§ Work item
Copy, from the material below, every line in which the word "Viewport" can be found.

Input Block Start

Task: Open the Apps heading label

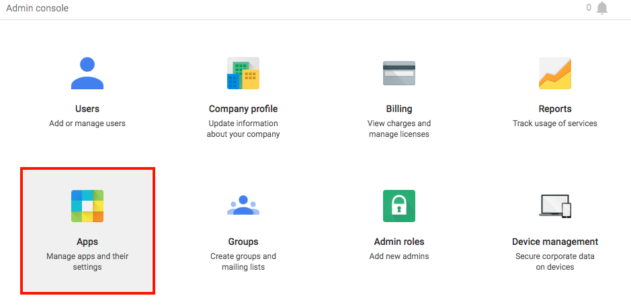Action: [87, 242]
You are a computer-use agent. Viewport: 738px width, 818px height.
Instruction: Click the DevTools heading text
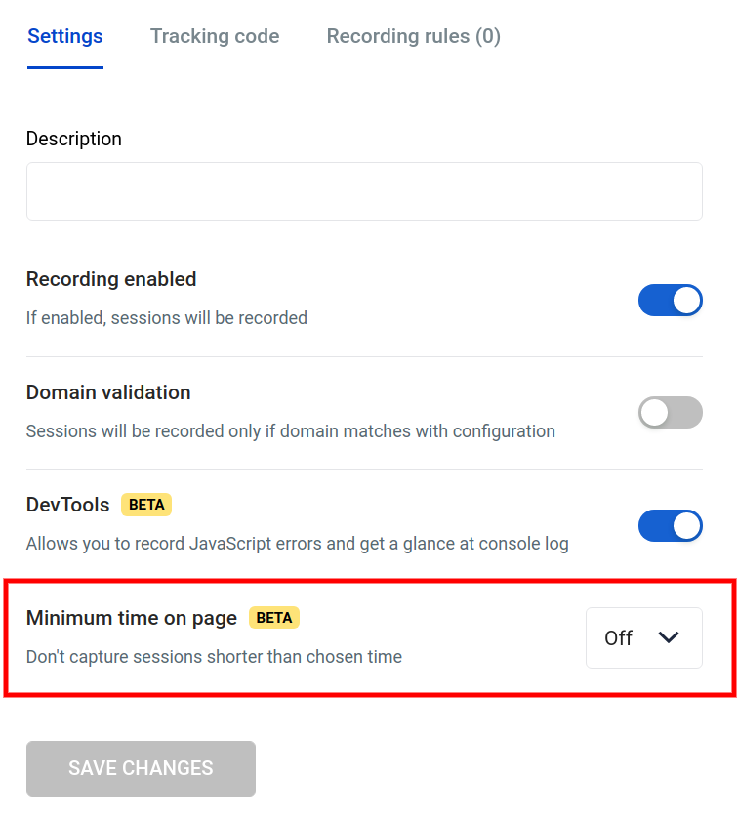point(67,506)
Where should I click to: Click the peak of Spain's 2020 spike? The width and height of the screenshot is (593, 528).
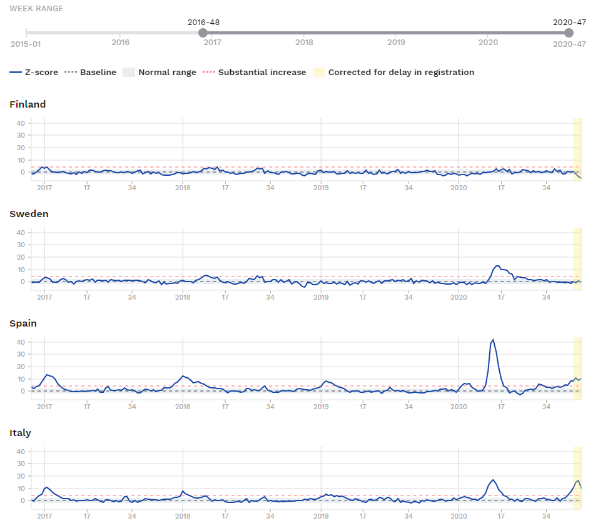click(x=494, y=340)
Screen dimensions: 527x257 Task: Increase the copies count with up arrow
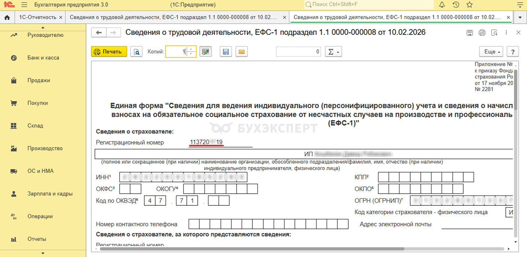click(191, 50)
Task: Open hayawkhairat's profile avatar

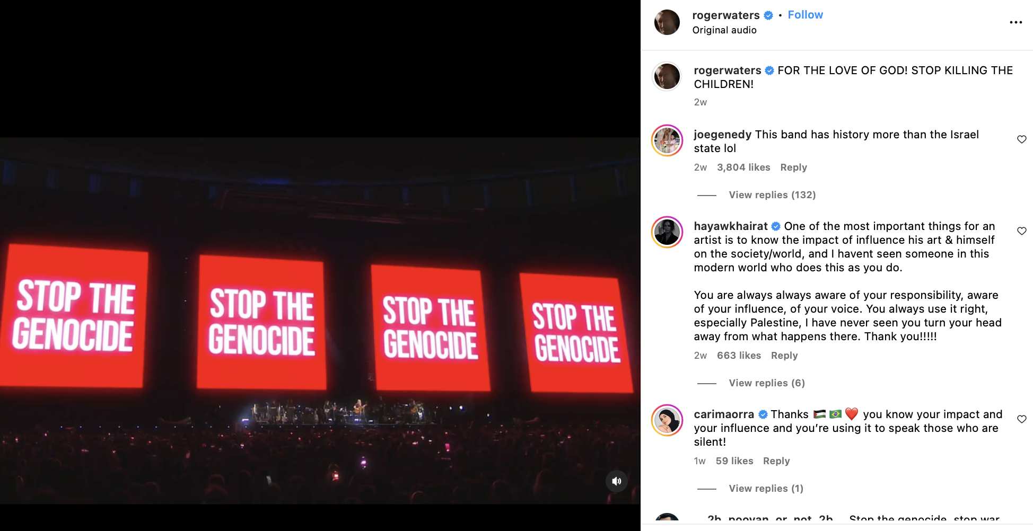Action: coord(667,232)
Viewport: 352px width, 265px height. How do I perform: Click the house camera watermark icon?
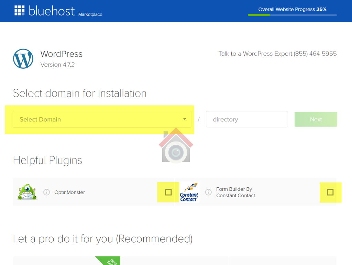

Input Block End

§ Response to the task
You are a computer-use agent. Viewport: 738px width, 818px height.
Viewport: 352px width, 265px height. How do I perform: Click the house camera watermark icon?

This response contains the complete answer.